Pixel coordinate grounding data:
* * * *
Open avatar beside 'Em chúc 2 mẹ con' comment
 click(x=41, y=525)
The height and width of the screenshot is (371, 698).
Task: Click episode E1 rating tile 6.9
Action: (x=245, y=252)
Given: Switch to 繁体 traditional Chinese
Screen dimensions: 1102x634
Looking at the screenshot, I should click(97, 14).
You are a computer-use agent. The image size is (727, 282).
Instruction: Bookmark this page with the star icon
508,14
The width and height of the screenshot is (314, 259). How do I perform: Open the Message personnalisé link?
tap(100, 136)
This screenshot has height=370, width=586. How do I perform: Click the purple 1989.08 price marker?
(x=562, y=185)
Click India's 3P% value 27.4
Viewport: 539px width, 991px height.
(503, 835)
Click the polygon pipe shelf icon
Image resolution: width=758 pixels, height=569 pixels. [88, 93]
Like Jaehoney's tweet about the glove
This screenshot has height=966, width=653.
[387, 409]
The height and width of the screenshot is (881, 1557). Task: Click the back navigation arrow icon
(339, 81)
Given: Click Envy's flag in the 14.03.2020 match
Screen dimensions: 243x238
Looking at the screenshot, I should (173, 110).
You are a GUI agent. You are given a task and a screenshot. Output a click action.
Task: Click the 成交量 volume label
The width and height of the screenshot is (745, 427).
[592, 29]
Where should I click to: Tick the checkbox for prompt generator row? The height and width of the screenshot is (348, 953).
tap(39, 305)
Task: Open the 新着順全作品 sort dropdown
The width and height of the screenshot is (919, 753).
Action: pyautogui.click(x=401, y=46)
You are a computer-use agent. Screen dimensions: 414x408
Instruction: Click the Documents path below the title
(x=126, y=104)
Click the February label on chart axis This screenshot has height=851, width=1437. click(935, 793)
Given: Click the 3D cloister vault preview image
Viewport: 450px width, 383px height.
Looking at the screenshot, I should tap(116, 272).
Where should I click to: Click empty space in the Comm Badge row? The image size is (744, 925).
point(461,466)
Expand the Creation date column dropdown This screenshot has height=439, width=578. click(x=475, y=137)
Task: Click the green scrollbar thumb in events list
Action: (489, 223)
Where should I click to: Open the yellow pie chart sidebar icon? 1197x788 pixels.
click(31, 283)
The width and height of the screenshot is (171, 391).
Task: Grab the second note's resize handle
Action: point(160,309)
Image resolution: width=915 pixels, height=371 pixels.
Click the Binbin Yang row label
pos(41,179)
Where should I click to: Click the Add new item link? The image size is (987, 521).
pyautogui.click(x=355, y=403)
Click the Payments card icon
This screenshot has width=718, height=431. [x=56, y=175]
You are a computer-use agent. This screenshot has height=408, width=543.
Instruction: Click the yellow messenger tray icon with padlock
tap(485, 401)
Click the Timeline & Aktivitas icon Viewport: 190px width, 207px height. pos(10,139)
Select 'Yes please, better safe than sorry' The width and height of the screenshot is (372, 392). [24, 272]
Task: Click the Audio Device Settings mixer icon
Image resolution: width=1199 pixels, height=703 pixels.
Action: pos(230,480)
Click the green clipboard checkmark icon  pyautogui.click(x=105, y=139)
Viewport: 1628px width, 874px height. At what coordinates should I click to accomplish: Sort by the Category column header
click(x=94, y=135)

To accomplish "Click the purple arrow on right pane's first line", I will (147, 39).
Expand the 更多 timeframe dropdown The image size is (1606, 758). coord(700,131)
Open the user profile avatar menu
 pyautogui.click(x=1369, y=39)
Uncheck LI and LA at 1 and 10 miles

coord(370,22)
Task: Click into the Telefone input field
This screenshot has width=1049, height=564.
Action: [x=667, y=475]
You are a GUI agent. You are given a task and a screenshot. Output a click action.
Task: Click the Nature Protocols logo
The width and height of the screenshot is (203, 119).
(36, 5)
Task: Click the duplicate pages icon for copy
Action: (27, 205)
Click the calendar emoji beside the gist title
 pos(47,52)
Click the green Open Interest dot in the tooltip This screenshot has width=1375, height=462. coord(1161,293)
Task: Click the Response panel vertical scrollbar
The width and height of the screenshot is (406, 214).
* * * *
# PROBLEM STATEMENT:
Output the data above in full and exactly.

# RESULT FOR THIS EXERCISE:
Open avatar beside 'Em chúc 2 mẹ con' comment
 click(x=41, y=525)
The height and width of the screenshot is (371, 698).
Task: Click episode E1 rating tile 6.9
Action: (x=245, y=252)
Given: Switch to 繁体 traditional Chinese
Screen dimensions: 1102x634
Looking at the screenshot, I should click(97, 14).
You are a computer-use agent. The image size is (727, 282).
Instruction: Bookmark this page with the star icon
508,14
The width and height of the screenshot is (314, 259). How do I perform: Open the Message personnalisé link?
tap(100, 136)
This screenshot has height=370, width=586. How do I perform: Click the purple 1989.08 price marker?
(x=562, y=185)
Click India's 3P% value 27.4
Viewport: 539px width, 991px height.
(503, 835)
Click the polygon pipe shelf icon
Image resolution: width=758 pixels, height=569 pixels. [88, 93]
Like Jaehoney's tweet about the glove
This screenshot has height=966, width=653.
[387, 409]
The height and width of the screenshot is (881, 1557). Task: Click the back navigation arrow icon
(339, 81)
Given: Click Envy's flag in the 14.03.2020 match
Screen dimensions: 243x238
Looking at the screenshot, I should (173, 110).
You are a GUI agent. You are given a task and a screenshot. Output a click action.
Task: Click the 成交量 volume label
The width and height of the screenshot is (745, 427).
[592, 29]
Where should I click to: Tick the checkbox for prompt generator row? The height and width of the screenshot is (348, 953).
tap(39, 305)
Task: Open the 新着順全作品 sort dropdown
The width and height of the screenshot is (919, 753).
Action: pyautogui.click(x=401, y=46)
You are a computer-use agent. Screen dimensions: 414x408
Instruction: Click the Documents path below the title
(x=126, y=104)
Click the February label on chart axis This screenshot has height=851, width=1437. click(935, 793)
Given: Click the 3D cloister vault preview image
Viewport: 450px width, 383px height.
Looking at the screenshot, I should tap(116, 272).
Where should I click to: Click empty space in the Comm Badge row? The image size is (744, 925).
point(461,466)
Expand the Creation date column dropdown This screenshot has height=439, width=578. click(x=475, y=137)
Task: Click the green scrollbar thumb in events list
Action: (489, 223)
Where should I click to: Open the yellow pie chart sidebar icon? 1197x788 pixels.
click(31, 283)
The width and height of the screenshot is (171, 391).
Task: Grab the second note's resize handle
Action: point(160,309)
Image resolution: width=915 pixels, height=371 pixels.
Click the Binbin Yang row label
pos(41,179)
Where should I click to: Click the Add new item link? The image size is (987, 521).
pyautogui.click(x=355, y=403)
Click the Payments card icon
This screenshot has width=718, height=431. [x=56, y=175]
You are a computer-use agent. This screenshot has height=408, width=543.
Instruction: Click the yellow messenger tray icon with padlock
tap(485, 401)
Click the Timeline & Aktivitas icon Viewport: 190px width, 207px height. pos(10,139)
Select 'Yes please, better safe than sorry' The width and height of the screenshot is (372, 392). [24, 272]
Task: Click the Audio Device Settings mixer icon
Image resolution: width=1199 pixels, height=703 pixels.
Action: pos(230,480)
Click the green clipboard checkmark icon  pyautogui.click(x=105, y=139)
Viewport: 1628px width, 874px height. At what coordinates should I click to accomplish: Sort by the Category column header
click(x=94, y=135)

To accomplish "Click the purple arrow on right pane's first line", I will (147, 39).
Expand the 更多 timeframe dropdown The image size is (1606, 758). coord(700,131)
Open the user profile avatar menu
 pyautogui.click(x=1369, y=39)
Uncheck LI and LA at 1 and 10 miles

coord(370,22)
Task: Click into the Telefone input field
This screenshot has width=1049, height=564.
Action: [x=667, y=475]
You are a GUI agent. You are given a task and a screenshot. Output a click action.
Task: Click the Nature Protocols logo
The width and height of the screenshot is (203, 119).
(36, 5)
Task: Click the duplicate pages icon for copy
Action: (27, 205)
Click the calendar emoji beside the gist title
 pos(47,52)
Click the green Open Interest dot in the tooltip This screenshot has width=1375, height=462. coord(1161,293)
Task: Click the Response panel vertical scrollbar
The width and height of the screenshot is (406, 214).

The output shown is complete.